What do these distinctions mean? Well, in the most traditional sense, a “roguelike” is a turn-based dungeon crawler with permadeath, a wide degree of interaction, and an unyieldingly prehistoric art style. The further you deviate from that form—toward a card game like Slay The Spire or a platformer like Spelunky—the more you’ll aggrieve a core group of roguelike reactionaries. Genre wars are as old as pop culture itself. Pick any fractious fraternity—electronic dance music, left politics, film noir—and you will find long, nocturnal forum threads adjudicating the composite factors that add up into, say, a true acid house track.

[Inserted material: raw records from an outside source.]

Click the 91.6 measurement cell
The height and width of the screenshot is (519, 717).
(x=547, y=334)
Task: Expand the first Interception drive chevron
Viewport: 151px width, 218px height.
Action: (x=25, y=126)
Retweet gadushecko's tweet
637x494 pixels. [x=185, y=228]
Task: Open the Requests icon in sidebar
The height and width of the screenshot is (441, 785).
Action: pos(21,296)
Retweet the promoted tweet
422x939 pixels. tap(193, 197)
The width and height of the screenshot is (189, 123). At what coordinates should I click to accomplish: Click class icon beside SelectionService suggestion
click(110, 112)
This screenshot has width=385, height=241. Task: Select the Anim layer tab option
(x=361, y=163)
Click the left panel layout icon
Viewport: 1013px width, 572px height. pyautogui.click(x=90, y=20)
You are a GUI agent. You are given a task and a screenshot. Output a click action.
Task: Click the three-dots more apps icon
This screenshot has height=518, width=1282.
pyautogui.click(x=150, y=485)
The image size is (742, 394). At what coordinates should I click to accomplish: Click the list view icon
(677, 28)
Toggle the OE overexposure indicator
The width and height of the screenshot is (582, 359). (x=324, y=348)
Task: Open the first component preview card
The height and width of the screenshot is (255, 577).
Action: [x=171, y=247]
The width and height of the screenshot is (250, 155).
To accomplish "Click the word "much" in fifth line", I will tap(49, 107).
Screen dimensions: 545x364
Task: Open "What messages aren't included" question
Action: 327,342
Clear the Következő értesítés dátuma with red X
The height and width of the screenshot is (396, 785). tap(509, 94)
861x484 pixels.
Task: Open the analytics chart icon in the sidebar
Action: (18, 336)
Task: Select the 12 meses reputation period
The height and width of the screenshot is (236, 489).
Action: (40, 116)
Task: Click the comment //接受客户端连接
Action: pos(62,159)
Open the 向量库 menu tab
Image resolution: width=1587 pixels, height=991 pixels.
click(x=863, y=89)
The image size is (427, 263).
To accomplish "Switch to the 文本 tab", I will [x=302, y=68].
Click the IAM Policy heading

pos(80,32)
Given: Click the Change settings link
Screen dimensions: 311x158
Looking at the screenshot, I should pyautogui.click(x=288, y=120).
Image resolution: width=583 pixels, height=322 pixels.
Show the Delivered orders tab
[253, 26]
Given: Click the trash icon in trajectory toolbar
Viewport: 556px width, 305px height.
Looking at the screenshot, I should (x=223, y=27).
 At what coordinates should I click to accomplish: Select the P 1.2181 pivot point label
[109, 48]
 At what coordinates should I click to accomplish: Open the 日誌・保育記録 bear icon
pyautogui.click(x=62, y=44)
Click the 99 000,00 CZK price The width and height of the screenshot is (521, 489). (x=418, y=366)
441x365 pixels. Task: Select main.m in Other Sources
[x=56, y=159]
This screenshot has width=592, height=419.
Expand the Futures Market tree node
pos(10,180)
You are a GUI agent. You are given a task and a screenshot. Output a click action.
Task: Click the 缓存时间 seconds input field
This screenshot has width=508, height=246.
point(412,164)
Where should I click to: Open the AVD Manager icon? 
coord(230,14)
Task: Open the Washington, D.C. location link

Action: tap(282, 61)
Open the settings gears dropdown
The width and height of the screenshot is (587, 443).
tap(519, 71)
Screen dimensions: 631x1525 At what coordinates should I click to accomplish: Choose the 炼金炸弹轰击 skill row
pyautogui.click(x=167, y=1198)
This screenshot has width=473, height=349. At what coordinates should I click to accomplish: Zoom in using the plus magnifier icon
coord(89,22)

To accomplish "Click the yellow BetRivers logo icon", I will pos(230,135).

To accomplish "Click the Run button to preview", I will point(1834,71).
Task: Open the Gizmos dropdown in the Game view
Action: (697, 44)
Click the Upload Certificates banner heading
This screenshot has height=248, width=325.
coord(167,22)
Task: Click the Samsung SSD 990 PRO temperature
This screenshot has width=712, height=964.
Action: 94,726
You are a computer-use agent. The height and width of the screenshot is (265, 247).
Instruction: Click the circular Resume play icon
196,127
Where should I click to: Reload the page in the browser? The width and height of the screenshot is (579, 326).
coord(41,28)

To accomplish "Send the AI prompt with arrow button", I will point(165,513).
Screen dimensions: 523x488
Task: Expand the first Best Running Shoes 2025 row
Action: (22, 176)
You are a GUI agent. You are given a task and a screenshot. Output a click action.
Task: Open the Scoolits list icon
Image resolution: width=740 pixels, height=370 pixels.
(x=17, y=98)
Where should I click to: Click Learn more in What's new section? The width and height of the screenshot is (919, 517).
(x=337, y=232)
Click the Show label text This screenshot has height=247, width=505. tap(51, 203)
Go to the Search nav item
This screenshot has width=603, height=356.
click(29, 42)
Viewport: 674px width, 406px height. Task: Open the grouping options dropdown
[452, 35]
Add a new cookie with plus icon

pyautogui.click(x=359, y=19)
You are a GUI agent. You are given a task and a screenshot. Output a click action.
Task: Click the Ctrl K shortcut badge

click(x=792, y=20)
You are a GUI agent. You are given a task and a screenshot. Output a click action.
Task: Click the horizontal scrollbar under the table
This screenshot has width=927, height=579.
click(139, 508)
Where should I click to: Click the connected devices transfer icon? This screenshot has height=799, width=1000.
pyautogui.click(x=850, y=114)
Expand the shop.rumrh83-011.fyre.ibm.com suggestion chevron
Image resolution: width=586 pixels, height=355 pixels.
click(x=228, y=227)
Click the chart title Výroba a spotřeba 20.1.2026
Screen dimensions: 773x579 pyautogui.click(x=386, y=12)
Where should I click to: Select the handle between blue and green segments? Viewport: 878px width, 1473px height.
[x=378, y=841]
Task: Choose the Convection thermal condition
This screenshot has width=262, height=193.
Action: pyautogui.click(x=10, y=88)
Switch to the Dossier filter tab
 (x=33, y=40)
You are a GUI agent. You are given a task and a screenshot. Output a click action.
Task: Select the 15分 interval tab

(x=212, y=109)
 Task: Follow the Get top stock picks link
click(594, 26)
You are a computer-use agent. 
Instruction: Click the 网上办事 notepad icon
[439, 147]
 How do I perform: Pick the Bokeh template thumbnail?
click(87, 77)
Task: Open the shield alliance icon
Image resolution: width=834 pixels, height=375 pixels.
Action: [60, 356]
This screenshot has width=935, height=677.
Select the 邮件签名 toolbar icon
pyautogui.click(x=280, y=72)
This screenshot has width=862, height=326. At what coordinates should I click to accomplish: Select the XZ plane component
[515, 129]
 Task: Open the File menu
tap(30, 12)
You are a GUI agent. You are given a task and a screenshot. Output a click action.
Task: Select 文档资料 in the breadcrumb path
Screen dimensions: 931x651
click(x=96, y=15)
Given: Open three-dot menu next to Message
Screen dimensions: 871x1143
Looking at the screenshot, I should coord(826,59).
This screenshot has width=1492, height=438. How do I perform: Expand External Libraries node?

But for my money, there is no community more insoluble than that of roguelike grognards. First-person shooter fans might argue in favor of the precision of Counter-Strike or the bedlam of Call of Duty, strategy gamers might choose sides between 4X grand campaigns and tight corridor tactics modules, but those divisions tend to be glib and light-hearted in nature. Civ vs X-Com could never approach the ontological friction of Roguelike Nation.

(Image credit: Assemble Entertainment)

In 2008, at the International Roguelike Development Conference, a group of enthusiasts established a written creed called “The Berlin Interpretation” that aimed to legitimize the tenets of an authentic roguelike once and for all. Naturally, peace didn’t prevail, and obstinate arguments have raged ever since. 

The Berlin Interpretation

High-value factors: random environment generation, permadeath, resource management (such as food and potions), exploration and discovery; gameplay that’s turn-based, grid-based, hack’n’slash, and non-modal, meaning actions available in combat should be available during any other state (exceptions are made for the overworld in ADOM and ]shops in Crawl). 

Low-value factors: ASCII display, dungeons, a single player-character, tactical challenge, rules applying to monsters in the same way as the player, and visible numeric values for player-character stats.